Les petits Chinois


Jean-Claude collectionne les timbres et s’intéresse à la philatélie depuis que Charles-Émile lui a donné une grande enveloppe brune remplie de timbres de plusieurs pays qu’il a ramassés depuis plusieurs années. Son intérêt est immédiat. Il se monte rapidement une collection de plusieurs milliers de timbres qu’il reçoit en cadeau de la parenté et souvent de Mémère Lalonde qui lui en rapporte des boîtes pleines à l’issue de ses tournées chez les cultivateurs. Il a maintenant quatre gros albums, achetés par sa mère, dans lesquels sont identifiés les pays et leurs principaux timbres par des images. Tout va pour le mieux. Charles-Émile est très fier de le voir assis, à la table de la cuisine, classer et coller ses timbres et de constater toutes les connaissances qu’il a acquises ce faisant.

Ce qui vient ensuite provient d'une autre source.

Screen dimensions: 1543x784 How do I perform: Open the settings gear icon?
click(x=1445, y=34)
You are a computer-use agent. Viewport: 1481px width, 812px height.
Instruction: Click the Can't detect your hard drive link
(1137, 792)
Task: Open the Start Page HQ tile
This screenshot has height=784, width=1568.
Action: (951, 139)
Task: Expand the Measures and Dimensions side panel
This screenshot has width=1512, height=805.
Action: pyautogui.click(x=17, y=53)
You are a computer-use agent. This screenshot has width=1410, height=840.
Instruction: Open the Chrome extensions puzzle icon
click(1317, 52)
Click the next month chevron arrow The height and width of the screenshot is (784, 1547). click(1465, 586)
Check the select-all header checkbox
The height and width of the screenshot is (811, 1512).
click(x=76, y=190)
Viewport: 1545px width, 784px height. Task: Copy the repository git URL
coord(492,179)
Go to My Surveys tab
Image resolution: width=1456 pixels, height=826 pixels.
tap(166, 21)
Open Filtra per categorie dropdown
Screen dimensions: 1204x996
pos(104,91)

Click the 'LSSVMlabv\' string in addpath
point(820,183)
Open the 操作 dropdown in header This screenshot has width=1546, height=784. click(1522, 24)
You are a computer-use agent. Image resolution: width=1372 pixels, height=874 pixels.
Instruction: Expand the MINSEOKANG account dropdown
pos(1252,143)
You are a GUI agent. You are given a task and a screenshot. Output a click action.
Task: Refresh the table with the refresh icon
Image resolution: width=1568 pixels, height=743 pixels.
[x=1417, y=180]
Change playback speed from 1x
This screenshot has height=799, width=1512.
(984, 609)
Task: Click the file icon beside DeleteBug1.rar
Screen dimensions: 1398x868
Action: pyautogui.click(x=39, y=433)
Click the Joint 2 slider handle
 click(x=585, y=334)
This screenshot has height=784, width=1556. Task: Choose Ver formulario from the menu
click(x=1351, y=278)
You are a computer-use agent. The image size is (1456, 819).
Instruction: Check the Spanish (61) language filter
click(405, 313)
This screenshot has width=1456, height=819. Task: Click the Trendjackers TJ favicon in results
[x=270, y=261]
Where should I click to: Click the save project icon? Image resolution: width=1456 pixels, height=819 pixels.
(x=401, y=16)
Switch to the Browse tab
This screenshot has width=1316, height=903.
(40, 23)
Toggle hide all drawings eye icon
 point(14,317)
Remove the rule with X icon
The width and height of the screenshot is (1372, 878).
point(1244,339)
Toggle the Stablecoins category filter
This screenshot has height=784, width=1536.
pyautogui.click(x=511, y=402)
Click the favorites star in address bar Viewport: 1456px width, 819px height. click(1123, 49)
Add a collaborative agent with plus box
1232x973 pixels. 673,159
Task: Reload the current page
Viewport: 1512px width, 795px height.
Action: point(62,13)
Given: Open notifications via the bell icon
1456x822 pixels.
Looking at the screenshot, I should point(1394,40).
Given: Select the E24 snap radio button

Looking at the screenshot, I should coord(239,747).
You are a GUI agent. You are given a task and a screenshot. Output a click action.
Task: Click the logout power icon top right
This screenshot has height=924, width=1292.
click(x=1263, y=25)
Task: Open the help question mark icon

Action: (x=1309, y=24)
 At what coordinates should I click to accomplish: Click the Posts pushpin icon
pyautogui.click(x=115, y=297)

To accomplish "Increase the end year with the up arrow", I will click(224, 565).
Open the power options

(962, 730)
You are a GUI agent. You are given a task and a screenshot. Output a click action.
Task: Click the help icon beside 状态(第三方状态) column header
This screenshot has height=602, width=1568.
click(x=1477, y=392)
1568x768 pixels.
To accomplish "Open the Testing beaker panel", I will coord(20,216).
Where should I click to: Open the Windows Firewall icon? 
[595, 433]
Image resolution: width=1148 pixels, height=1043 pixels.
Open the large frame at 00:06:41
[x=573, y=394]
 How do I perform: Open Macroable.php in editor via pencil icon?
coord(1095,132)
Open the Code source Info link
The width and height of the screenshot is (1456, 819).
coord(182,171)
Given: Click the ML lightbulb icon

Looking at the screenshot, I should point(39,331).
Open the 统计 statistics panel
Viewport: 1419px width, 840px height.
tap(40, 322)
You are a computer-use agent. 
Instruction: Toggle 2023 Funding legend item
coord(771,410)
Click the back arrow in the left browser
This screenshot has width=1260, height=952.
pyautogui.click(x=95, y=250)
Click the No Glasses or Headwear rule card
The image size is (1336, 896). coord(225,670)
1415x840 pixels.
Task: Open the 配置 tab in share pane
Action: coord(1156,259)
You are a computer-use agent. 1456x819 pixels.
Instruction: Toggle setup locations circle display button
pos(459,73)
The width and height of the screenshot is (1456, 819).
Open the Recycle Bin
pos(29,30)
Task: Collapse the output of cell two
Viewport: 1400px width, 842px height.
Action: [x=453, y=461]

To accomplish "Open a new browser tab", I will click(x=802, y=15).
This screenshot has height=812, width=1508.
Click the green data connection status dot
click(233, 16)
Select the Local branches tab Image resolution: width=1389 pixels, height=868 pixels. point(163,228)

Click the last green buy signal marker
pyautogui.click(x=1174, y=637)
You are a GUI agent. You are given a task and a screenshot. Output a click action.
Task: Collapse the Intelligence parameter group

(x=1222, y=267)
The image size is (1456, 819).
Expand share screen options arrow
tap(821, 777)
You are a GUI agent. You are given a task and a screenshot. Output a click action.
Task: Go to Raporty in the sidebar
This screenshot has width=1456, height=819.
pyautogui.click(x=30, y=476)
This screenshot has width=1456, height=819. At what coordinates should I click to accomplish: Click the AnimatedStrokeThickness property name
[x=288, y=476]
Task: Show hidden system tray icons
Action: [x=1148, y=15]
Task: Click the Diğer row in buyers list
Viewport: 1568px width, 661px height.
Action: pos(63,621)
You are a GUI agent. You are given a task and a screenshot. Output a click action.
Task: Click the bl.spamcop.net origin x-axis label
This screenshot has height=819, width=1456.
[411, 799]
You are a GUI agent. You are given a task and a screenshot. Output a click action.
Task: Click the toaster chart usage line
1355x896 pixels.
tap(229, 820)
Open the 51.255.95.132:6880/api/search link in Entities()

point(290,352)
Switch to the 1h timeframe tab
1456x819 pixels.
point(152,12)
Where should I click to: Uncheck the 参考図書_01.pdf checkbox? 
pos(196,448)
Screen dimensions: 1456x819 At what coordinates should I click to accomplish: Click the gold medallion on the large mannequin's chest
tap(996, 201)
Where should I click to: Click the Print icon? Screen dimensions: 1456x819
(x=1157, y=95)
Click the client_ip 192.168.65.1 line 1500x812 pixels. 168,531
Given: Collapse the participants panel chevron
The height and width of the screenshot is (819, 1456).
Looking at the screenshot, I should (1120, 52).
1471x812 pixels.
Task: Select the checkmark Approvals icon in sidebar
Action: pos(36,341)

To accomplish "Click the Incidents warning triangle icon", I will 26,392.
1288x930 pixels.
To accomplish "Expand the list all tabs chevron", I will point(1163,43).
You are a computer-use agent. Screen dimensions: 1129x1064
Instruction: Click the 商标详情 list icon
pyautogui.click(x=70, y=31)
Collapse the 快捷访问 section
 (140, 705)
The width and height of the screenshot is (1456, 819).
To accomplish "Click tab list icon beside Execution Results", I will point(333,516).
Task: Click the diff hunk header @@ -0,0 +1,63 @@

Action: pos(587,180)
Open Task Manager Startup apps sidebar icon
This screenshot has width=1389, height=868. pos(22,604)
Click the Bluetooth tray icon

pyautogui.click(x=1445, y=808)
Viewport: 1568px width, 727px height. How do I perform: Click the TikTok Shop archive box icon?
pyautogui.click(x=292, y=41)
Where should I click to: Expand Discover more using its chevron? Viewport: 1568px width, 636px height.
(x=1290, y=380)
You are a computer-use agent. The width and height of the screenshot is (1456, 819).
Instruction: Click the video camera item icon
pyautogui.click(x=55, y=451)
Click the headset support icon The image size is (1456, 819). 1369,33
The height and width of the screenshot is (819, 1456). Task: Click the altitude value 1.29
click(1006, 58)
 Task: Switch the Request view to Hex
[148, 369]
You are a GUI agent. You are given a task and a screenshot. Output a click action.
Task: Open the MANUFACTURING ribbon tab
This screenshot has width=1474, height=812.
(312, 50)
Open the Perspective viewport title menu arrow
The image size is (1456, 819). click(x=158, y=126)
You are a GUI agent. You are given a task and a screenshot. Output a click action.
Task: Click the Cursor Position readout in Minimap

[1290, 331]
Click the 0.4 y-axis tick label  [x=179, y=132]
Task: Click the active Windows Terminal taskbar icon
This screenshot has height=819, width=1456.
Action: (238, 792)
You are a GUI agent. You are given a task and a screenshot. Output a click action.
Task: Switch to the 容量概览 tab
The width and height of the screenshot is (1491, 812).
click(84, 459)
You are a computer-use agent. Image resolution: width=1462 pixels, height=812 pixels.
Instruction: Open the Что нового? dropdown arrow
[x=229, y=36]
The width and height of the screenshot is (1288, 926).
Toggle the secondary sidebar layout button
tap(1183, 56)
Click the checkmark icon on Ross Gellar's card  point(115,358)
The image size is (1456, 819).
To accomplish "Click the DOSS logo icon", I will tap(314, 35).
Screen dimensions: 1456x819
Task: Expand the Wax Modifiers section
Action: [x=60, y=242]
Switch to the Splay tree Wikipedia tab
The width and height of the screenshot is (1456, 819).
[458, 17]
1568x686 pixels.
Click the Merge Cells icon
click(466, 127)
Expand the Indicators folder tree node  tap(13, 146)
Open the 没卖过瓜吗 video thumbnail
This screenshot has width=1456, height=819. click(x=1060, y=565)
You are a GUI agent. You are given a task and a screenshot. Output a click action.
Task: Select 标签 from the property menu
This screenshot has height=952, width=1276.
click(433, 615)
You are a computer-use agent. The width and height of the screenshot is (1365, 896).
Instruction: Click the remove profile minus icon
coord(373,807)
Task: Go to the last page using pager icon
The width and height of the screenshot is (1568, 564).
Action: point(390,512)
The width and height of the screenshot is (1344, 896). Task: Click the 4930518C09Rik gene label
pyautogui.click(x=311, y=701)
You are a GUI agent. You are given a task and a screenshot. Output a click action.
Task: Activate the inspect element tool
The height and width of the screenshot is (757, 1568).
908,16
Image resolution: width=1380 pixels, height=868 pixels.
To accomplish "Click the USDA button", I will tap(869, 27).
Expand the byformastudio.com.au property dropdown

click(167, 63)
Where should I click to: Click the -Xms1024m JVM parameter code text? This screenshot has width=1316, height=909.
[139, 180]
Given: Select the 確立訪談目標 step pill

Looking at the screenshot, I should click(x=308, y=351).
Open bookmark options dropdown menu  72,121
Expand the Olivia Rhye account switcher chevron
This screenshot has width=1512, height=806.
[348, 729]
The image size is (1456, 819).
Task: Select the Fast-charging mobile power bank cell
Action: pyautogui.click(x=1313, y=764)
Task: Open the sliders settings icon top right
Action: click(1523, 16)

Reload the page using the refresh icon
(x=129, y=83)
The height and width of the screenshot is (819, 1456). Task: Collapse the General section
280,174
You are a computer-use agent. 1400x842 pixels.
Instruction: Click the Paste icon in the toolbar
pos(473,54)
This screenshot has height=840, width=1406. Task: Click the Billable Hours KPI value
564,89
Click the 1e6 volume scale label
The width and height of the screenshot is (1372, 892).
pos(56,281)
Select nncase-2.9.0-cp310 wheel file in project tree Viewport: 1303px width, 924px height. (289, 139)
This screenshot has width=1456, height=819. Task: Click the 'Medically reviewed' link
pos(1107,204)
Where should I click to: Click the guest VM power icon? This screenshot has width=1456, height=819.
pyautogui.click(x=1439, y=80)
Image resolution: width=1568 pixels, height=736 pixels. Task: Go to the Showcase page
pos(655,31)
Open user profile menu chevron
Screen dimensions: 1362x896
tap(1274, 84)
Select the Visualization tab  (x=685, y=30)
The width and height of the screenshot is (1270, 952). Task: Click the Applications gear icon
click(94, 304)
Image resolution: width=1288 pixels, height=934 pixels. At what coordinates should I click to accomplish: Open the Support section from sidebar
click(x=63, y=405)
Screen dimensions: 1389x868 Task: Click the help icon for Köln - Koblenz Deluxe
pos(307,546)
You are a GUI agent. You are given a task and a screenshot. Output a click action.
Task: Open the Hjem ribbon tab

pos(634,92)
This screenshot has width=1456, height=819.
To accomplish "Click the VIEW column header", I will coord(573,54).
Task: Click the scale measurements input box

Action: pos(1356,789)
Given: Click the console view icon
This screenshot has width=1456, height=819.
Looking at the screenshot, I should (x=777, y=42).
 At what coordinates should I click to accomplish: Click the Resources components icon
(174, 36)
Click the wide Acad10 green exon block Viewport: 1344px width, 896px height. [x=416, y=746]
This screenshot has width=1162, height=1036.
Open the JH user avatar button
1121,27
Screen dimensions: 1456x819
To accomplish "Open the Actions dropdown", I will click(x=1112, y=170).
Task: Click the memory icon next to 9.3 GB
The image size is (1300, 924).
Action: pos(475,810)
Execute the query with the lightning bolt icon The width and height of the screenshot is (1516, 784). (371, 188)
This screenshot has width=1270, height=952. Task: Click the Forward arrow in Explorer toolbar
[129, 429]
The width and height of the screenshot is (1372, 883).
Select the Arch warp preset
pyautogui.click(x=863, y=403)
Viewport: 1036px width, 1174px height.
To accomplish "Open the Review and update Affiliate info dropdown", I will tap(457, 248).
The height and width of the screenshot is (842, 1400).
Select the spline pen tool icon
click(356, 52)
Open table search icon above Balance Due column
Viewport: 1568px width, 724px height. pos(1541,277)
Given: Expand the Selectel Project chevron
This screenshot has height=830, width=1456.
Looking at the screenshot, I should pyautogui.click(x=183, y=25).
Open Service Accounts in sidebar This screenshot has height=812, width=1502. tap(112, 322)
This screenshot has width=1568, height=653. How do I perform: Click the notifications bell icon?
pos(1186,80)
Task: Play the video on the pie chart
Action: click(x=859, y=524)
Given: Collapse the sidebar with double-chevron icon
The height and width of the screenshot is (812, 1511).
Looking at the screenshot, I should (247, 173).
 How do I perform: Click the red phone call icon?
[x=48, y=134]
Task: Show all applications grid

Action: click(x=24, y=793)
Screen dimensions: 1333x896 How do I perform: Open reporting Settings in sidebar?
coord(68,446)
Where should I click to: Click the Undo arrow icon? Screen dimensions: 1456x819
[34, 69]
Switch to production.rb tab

Un jour, en classe, un prêtre missionnaire en Chine rencontre les élèves pour leur parler de l’œuvre de la Sainte-Enfance. Pour financer sa mission, il demande des timbres et offre de récompenser les donateurs en leur remettant des cartes d’adoption de petits chinois sur lesquelles figurent la photo et le nom de l’enfant adopté. Plus on donne de timbres, plus on adopte de petits chinois. Jean-Claude se laisse convaincre et décide, sans parler à personne, de donner sa collection de timbres pour pouvoir en adopter plusieurs. L’après-midi même, il apporte ses albums et ses sacs remplis de timbres non encore collés et les remet au maître. Charles-Émile en est informé quelques jours plus tard. Il reproche vivement ce geste à son fils et se fâche contre ces religieux qui viennent dans les écoles exploiter la bonne foi des enfants. Il va rencontrer le maître pour les récupérer, mais on lui dit qu’il est trop tard car le missionnaire n’est plus à Montréal et a tout emporté avec lui. Pierre-Paul, témoin de la colère de son père, n’est guère surpris de sa réaction car il se sent lui-même exploité par les religieux depuis ses tout premiers jours au Mont-Jésus-Marie. Jean-Claude, pour sa part, comprendra plus tard. Mais, pour l’instant, il ne sait pas pourquoi son père s’emporte autant, lui qui est si heureux de sa bonne action.